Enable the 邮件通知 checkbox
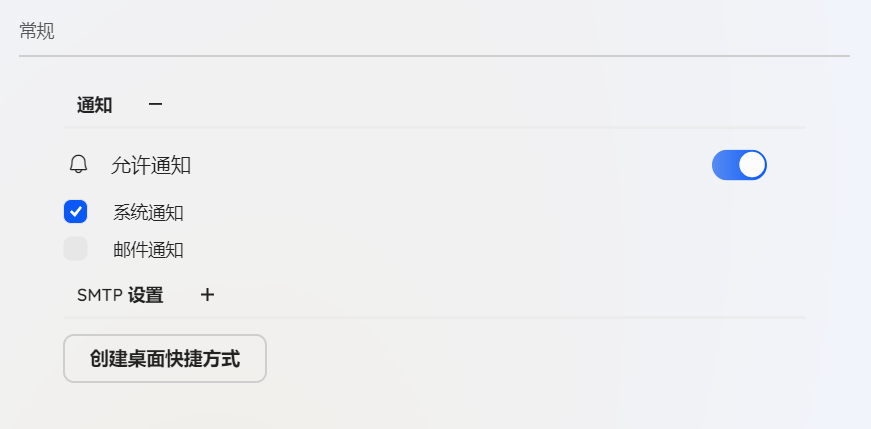 point(76,249)
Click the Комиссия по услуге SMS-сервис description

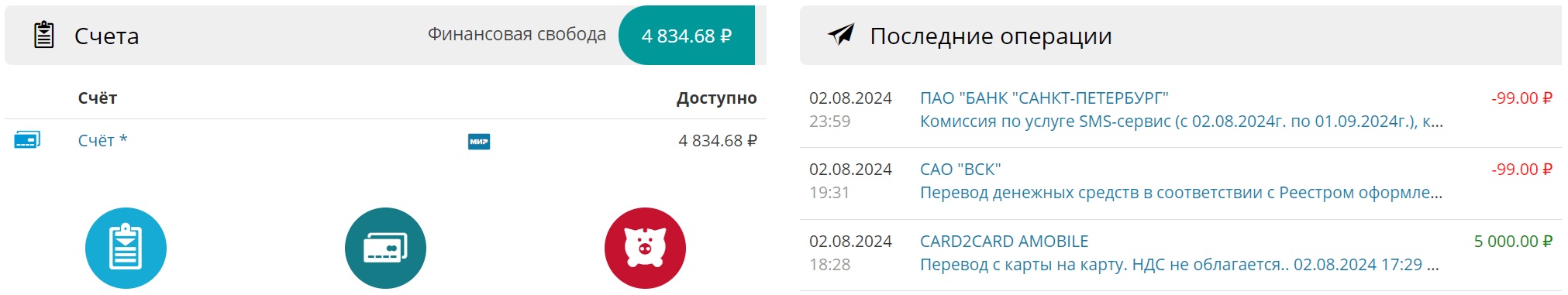pyautogui.click(x=1181, y=122)
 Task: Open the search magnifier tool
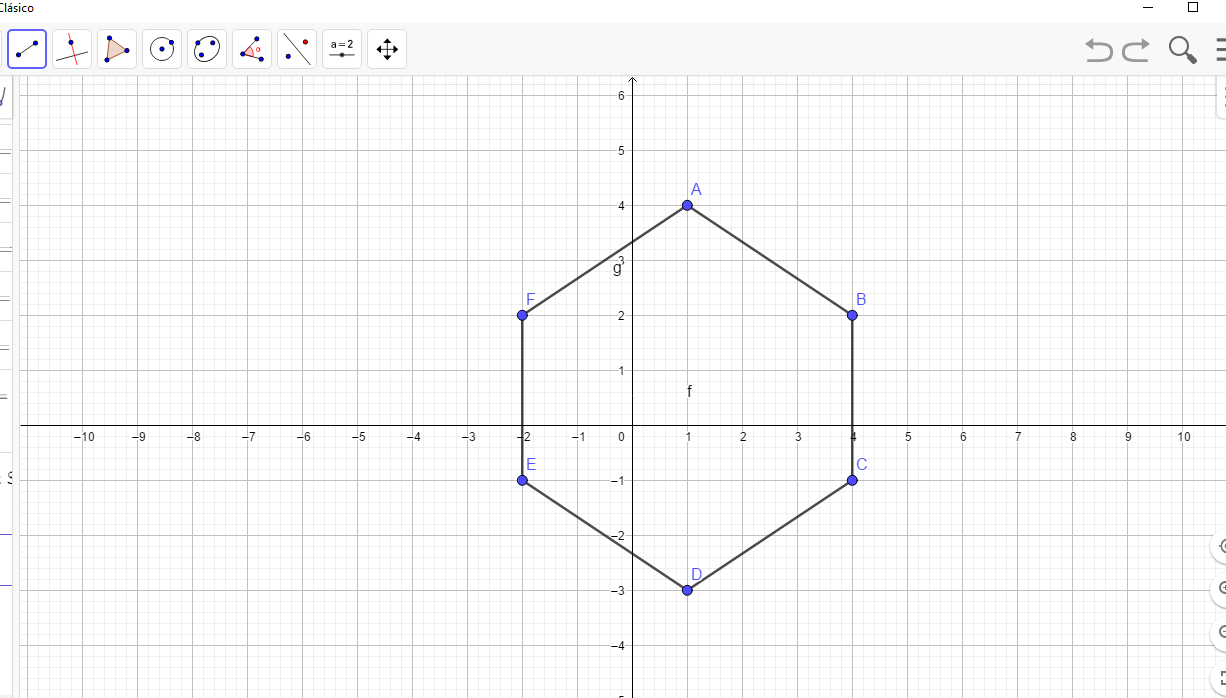1182,49
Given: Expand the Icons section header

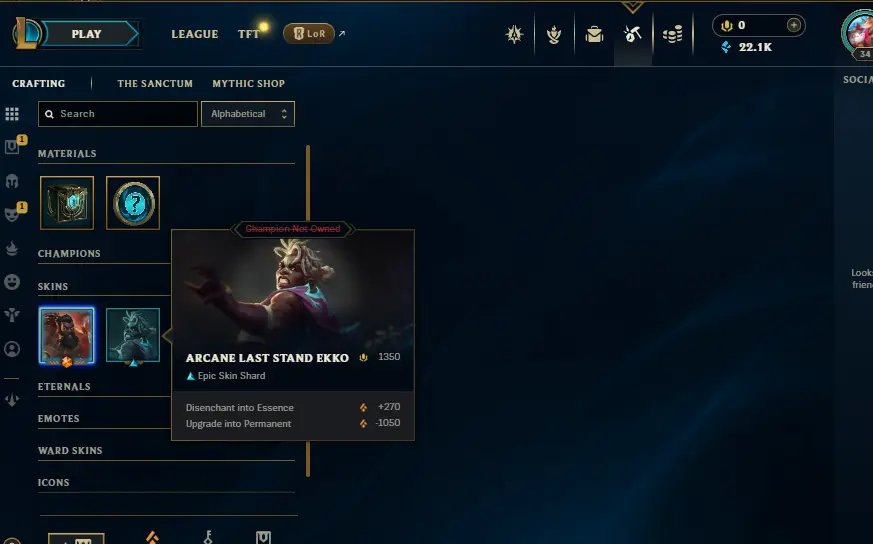Looking at the screenshot, I should pos(53,483).
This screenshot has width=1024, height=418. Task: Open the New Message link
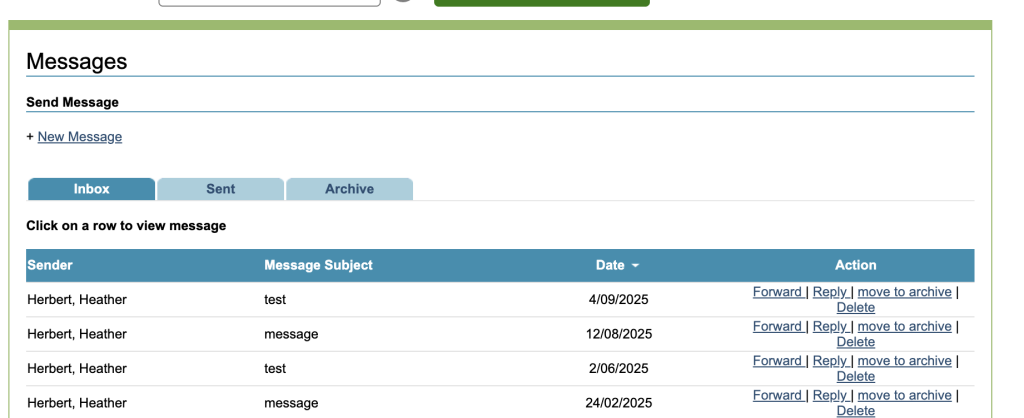pos(80,137)
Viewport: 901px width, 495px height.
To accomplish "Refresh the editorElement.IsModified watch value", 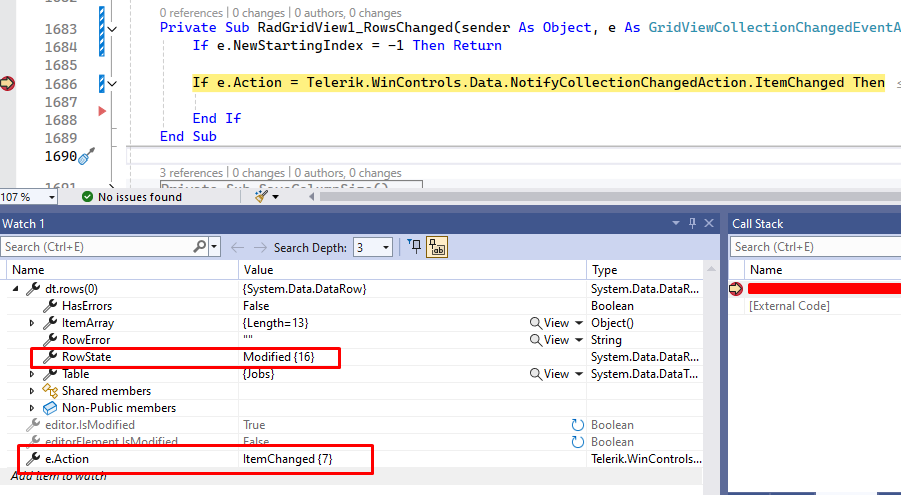I will [x=577, y=442].
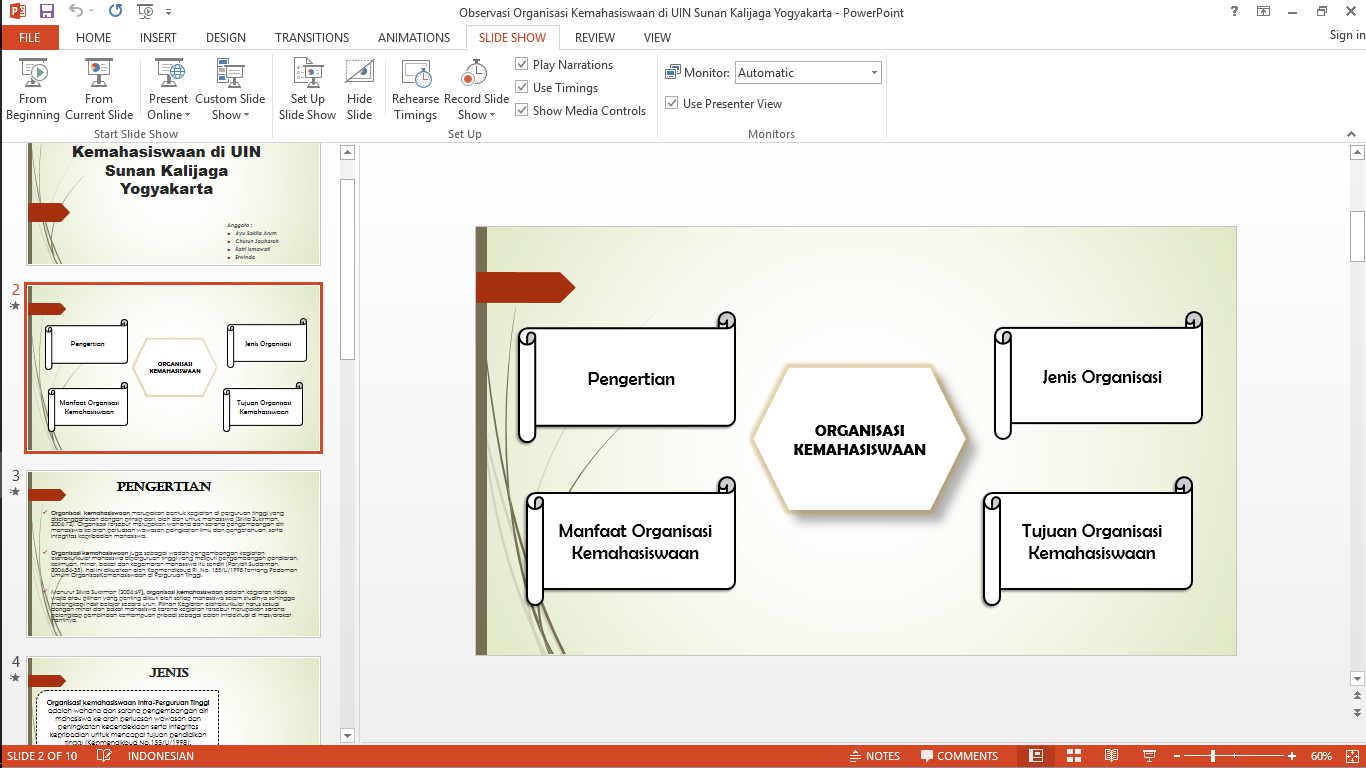Open the FILE menu
Viewport: 1366px width, 768px height.
coord(30,37)
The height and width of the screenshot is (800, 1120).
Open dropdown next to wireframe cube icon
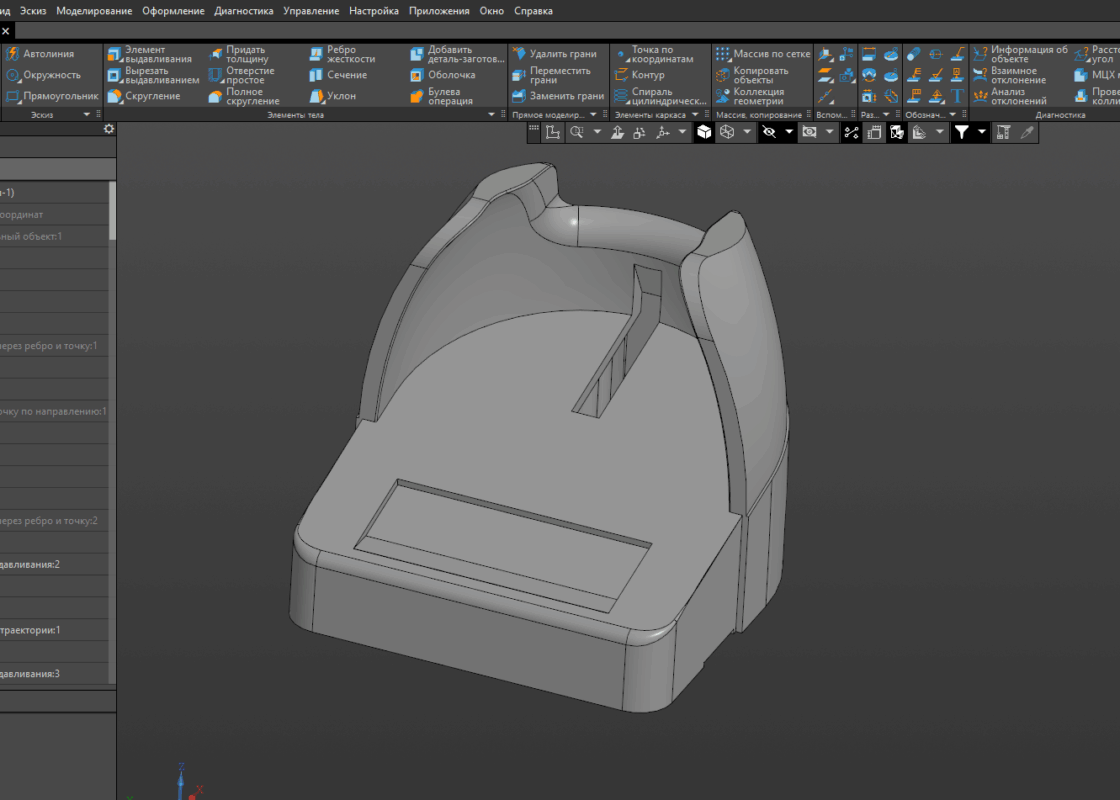(x=747, y=132)
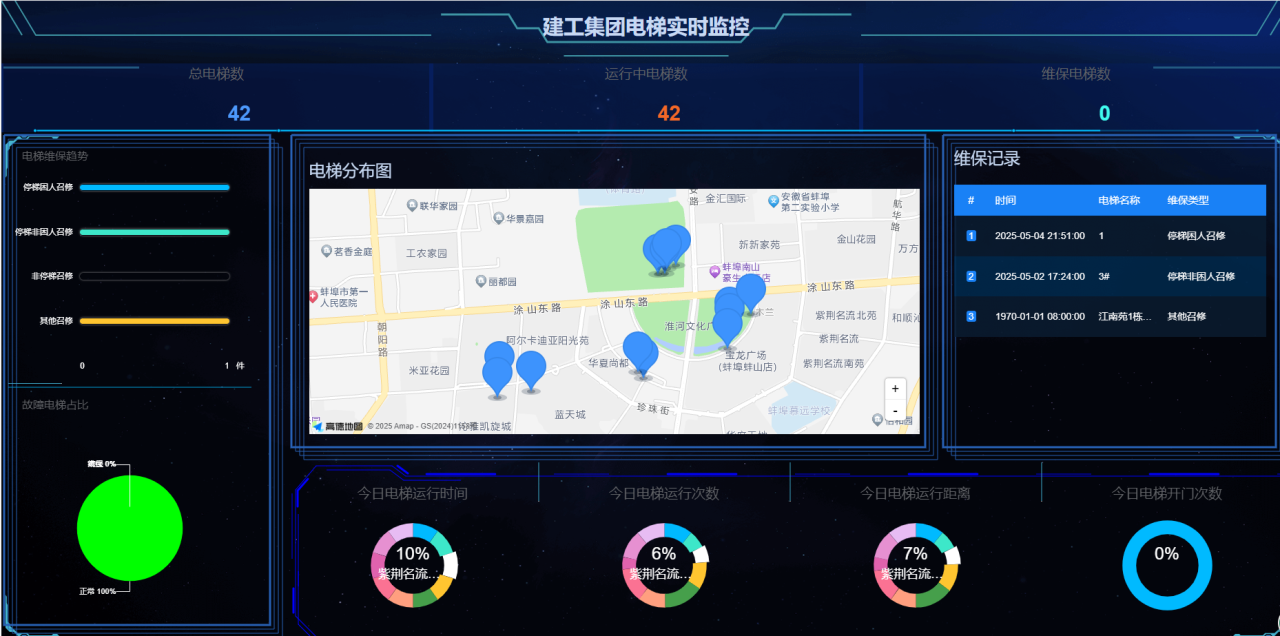Click the 蚌埠市第一人民医院 hospital icon

coord(314,297)
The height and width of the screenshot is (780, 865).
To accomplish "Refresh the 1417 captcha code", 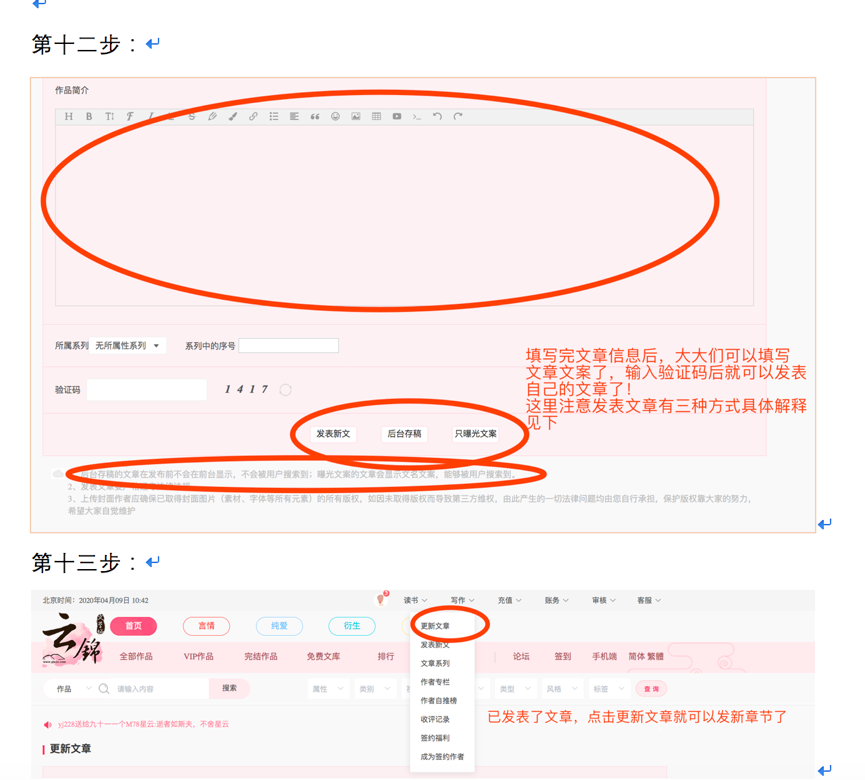I will (x=286, y=390).
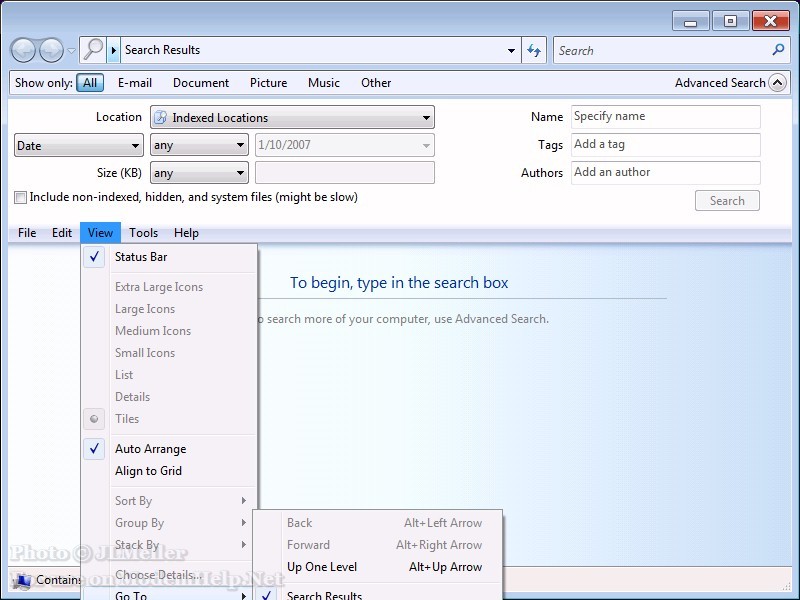Click the Refresh button beside address bar

point(534,50)
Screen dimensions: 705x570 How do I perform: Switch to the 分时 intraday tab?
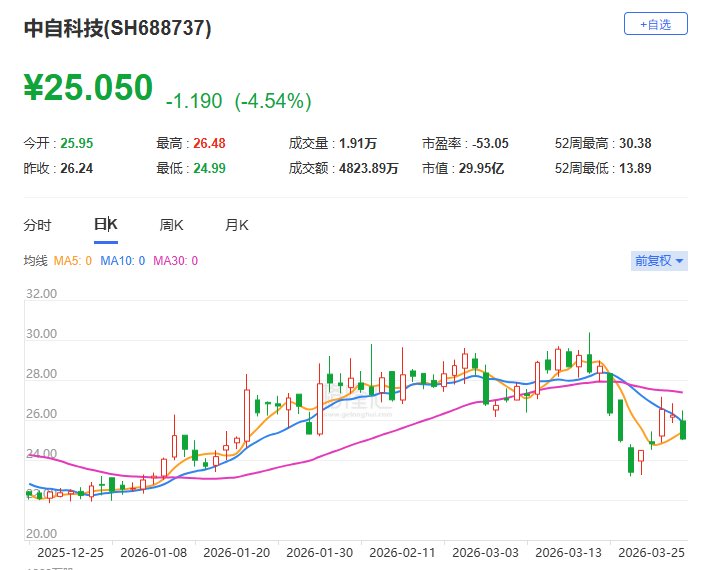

#####

Set task:
Which lines of the listing above contain the string "height"? Report each of them in full.

Answer to this exercise:
This screenshot has width=1024, height=418. Task: Open the New Message link
Viewport: 901px width, 495px height.
Viewport: 1366px width, 768px height.
The height and width of the screenshot is (800, 1120).
The height and width of the screenshot is (780, 865).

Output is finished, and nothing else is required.